Aşağıdaki satırları tüm öğeler boyunca "Instruction:" yerine "Komut:" koyarak yeniden yazın. Başka hiçbir yeri değiştirmeyin.

(Öğe konum kayıtları)
%%
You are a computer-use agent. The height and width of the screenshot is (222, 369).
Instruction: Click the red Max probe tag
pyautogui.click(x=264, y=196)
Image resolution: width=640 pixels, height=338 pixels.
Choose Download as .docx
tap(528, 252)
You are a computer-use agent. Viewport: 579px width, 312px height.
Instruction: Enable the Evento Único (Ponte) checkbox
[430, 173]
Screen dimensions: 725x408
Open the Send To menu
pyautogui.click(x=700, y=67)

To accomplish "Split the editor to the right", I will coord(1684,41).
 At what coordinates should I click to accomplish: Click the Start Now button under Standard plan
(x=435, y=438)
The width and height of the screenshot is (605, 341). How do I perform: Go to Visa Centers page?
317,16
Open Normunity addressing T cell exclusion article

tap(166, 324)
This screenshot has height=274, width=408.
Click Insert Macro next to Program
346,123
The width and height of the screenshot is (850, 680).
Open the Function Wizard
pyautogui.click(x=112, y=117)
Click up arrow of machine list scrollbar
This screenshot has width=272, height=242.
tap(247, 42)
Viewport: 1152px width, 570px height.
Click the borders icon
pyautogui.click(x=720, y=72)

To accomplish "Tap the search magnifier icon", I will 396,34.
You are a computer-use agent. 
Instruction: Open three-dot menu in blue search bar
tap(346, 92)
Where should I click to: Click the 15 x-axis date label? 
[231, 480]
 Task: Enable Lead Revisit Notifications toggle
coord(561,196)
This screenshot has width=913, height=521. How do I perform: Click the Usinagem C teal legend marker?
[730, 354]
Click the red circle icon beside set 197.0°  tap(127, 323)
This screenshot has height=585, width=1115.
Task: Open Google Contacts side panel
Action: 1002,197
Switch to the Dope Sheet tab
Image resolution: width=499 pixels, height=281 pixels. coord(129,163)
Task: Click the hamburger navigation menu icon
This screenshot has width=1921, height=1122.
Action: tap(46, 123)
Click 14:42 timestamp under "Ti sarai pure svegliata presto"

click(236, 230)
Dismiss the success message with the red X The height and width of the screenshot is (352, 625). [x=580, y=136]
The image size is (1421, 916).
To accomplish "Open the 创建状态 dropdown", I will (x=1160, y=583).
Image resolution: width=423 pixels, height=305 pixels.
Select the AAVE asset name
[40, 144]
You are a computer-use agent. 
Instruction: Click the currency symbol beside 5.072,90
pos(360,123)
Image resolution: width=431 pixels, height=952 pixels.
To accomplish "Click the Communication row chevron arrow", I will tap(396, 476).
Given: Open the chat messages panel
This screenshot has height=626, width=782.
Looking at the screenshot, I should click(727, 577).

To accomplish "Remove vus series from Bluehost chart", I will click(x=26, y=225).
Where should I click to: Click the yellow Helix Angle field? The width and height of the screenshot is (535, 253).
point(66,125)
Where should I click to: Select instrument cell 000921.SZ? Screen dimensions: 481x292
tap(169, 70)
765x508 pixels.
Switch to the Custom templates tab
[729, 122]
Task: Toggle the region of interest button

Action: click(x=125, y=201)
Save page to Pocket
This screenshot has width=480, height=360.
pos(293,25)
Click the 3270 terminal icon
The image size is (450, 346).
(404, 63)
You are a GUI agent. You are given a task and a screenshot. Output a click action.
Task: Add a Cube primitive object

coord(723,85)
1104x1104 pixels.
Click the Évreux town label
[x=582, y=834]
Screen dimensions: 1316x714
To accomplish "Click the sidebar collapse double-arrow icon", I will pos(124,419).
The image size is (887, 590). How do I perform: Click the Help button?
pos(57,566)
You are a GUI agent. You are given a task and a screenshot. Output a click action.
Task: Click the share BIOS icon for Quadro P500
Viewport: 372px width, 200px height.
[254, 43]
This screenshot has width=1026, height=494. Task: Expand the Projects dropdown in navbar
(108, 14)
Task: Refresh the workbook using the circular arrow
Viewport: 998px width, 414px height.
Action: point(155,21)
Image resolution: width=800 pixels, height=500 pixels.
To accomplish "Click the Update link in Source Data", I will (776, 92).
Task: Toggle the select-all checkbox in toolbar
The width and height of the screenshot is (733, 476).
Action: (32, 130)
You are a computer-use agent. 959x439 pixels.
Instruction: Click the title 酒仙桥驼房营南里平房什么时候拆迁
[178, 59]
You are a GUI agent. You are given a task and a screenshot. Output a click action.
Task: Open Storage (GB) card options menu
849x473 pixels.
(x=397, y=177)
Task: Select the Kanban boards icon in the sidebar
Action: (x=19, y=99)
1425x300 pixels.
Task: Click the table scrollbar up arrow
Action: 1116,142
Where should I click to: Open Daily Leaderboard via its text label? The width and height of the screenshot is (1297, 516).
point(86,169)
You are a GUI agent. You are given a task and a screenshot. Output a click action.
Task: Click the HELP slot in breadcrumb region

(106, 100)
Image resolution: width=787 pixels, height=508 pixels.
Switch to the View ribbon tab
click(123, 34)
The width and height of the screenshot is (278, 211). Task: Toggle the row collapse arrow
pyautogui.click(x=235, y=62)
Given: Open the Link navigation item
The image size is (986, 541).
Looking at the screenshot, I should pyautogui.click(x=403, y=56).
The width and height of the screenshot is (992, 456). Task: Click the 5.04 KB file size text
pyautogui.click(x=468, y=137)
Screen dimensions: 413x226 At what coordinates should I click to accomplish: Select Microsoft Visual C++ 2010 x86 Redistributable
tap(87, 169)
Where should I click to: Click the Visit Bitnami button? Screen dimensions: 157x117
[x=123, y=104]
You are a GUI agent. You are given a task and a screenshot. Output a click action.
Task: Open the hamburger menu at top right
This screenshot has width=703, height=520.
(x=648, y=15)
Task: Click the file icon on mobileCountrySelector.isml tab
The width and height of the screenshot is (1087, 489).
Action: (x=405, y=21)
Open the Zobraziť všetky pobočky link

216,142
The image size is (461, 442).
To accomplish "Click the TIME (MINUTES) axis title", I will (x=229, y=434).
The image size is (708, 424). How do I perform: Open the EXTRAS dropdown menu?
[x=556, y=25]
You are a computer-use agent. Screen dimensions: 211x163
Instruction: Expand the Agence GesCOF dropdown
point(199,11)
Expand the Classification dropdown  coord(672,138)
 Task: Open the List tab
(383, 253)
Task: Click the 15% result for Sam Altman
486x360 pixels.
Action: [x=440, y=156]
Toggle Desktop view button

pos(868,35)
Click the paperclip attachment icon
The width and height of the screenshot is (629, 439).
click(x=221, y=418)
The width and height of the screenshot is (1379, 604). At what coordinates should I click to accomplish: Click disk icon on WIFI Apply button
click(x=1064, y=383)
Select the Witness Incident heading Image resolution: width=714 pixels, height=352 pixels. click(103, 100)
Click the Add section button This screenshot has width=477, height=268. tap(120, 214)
%%
- _Tam çözüm_
You are a computer-use agent. The height and width of the screenshot is (222, 369).
Komut: Click the red Max probe tag
pyautogui.click(x=264, y=196)
Image resolution: width=640 pixels, height=338 pixels.
Choose Download as .docx
tap(528, 252)
You are a computer-use agent. Viewport: 579px width, 312px height.
Komut: Enable the Evento Único (Ponte) checkbox
[430, 173]
Screen dimensions: 725x408
Open the Send To menu
pyautogui.click(x=700, y=67)

To accomplish "Split the editor to the right", I will coord(1684,41).
 At what coordinates should I click to accomplish: Click the Start Now button under Standard plan
(x=435, y=438)
The width and height of the screenshot is (605, 341). How do I perform: Go to Visa Centers page?
317,16
Open Normunity addressing T cell exclusion article

tap(166, 324)
This screenshot has height=274, width=408.
Click Insert Macro next to Program
346,123
The width and height of the screenshot is (850, 680).
Open the Function Wizard
pyautogui.click(x=112, y=117)
Click up arrow of machine list scrollbar
This screenshot has width=272, height=242.
tap(247, 42)
Viewport: 1152px width, 570px height.
Click the borders icon
pyautogui.click(x=720, y=72)

To accomplish "Tap the search magnifier icon", I will 396,34.
You are a computer-use agent. 
Komut: Open three-dot menu in blue search bar
tap(346, 92)
Where should I click to: Click the 15 x-axis date label? 
[231, 480]
 Task: Enable Lead Revisit Notifications toggle
coord(561,196)
This screenshot has width=913, height=521. How do I perform: Click the Usinagem C teal legend marker?
[730, 354]
Click the red circle icon beside set 197.0°  tap(127, 323)
This screenshot has height=585, width=1115.
Task: Open Google Contacts side panel
Action: 1002,197
Switch to the Dope Sheet tab
Image resolution: width=499 pixels, height=281 pixels. coord(129,163)
Task: Click the hamburger navigation menu icon
This screenshot has width=1921, height=1122.
Action: tap(46, 123)
Click 14:42 timestamp under "Ti sarai pure svegliata presto"

click(236, 230)
Dismiss the success message with the red X The height and width of the screenshot is (352, 625). [x=580, y=136]
The image size is (1421, 916).
To accomplish "Open the 创建状态 dropdown", I will (x=1160, y=583).
Image resolution: width=423 pixels, height=305 pixels.
Select the AAVE asset name
[40, 144]
You are a computer-use agent. 
Komut: Click the currency symbol beside 5.072,90
pos(360,123)
Image resolution: width=431 pixels, height=952 pixels.
To accomplish "Click the Communication row chevron arrow", I will tap(396, 476).
Given: Open the chat messages panel
This screenshot has height=626, width=782.
Looking at the screenshot, I should click(727, 577).

To accomplish "Remove vus series from Bluehost chart", I will click(x=26, y=225).
Where should I click to: Click the yellow Helix Angle field? The width and height of the screenshot is (535, 253).
point(66,125)
Where should I click to: Select instrument cell 000921.SZ? Screen dimensions: 481x292
tap(169, 70)
765x508 pixels.
Switch to the Custom templates tab
[729, 122]
Task: Toggle the region of interest button

Action: click(x=125, y=201)
Save page to Pocket
This screenshot has width=480, height=360.
pos(293,25)
Click the 3270 terminal icon
The image size is (450, 346).
(404, 63)
You are a GUI agent. You are given a task and a screenshot. Output a click action.
Task: Add a Cube primitive object

coord(723,85)
1104x1104 pixels.
Click the Évreux town label
[x=582, y=834]
Screen dimensions: 1316x714
To accomplish "Click the sidebar collapse double-arrow icon", I will pos(124,419).
The image size is (887, 590). How do I perform: Click the Help button?
pos(57,566)
You are a GUI agent. You are given a task and a screenshot. Output a click action.
Task: Click the share BIOS icon for Quadro P500
Viewport: 372px width, 200px height.
[254, 43]
This screenshot has width=1026, height=494. Task: Expand the Projects dropdown in navbar
(108, 14)
Task: Refresh the workbook using the circular arrow
Viewport: 998px width, 414px height.
Action: point(155,21)
Image resolution: width=800 pixels, height=500 pixels.
To accomplish "Click the Update link in Source Data", I will (776, 92).
Task: Toggle the select-all checkbox in toolbar
The width and height of the screenshot is (733, 476).
Action: (32, 130)
You are a computer-use agent. 959x439 pixels.
Komut: Click the title 酒仙桥驼房营南里平房什么时候拆迁
[178, 59]
You are a GUI agent. You are given a task and a screenshot. Output a click action.
Task: Open Storage (GB) card options menu
849x473 pixels.
(x=397, y=177)
Task: Select the Kanban boards icon in the sidebar
Action: (x=19, y=99)
1425x300 pixels.
Task: Click the table scrollbar up arrow
Action: 1116,142
Where should I click to: Open Daily Leaderboard via its text label? The width and height of the screenshot is (1297, 516).
point(86,169)
You are a GUI agent. You are given a task and a screenshot. Output a click action.
Task: Click the HELP slot in breadcrumb region

(106, 100)
Image resolution: width=787 pixels, height=508 pixels.
Switch to the View ribbon tab
click(123, 34)
The width and height of the screenshot is (278, 211). Task: Toggle the row collapse arrow
pyautogui.click(x=235, y=62)
Given: Open the Link navigation item
The image size is (986, 541).
Looking at the screenshot, I should pyautogui.click(x=403, y=56).
The width and height of the screenshot is (992, 456). Task: Click the 5.04 KB file size text
pyautogui.click(x=468, y=137)
Screen dimensions: 413x226 At what coordinates should I click to accomplish: Select Microsoft Visual C++ 2010 x86 Redistributable
tap(87, 169)
Where should I click to: Click the Visit Bitnami button? Screen dimensions: 157x117
[x=123, y=104]
You are a GUI agent. You are given a task and a screenshot. Output a click action.
Task: Open the hamburger menu at top right
This screenshot has width=703, height=520.
(x=648, y=15)
Task: Click the file icon on mobileCountrySelector.isml tab
The width and height of the screenshot is (1087, 489).
Action: (x=405, y=21)
Open the Zobraziť všetky pobočky link

216,142
The image size is (461, 442).
To accomplish "Click the TIME (MINUTES) axis title", I will (x=229, y=434).
The image size is (708, 424). How do I perform: Open the EXTRAS dropdown menu?
[x=556, y=25]
You are a computer-use agent. Screen dimensions: 211x163
Komut: Expand the Agence GesCOF dropdown
point(199,11)
Expand the Classification dropdown  coord(672,138)
 Task: Open the List tab
(383, 253)
Task: Click the 15% result for Sam Altman
486x360 pixels.
Action: [x=440, y=156]
Toggle Desktop view button

pos(868,35)
Click the paperclip attachment icon
The width and height of the screenshot is (629, 439).
click(x=221, y=418)
The width and height of the screenshot is (1379, 604). At what coordinates should I click to accomplish: Click disk icon on WIFI Apply button
click(x=1064, y=383)
Select the Witness Incident heading Image resolution: width=714 pixels, height=352 pixels. click(103, 100)
Click the Add section button This screenshot has width=477, height=268. tap(120, 214)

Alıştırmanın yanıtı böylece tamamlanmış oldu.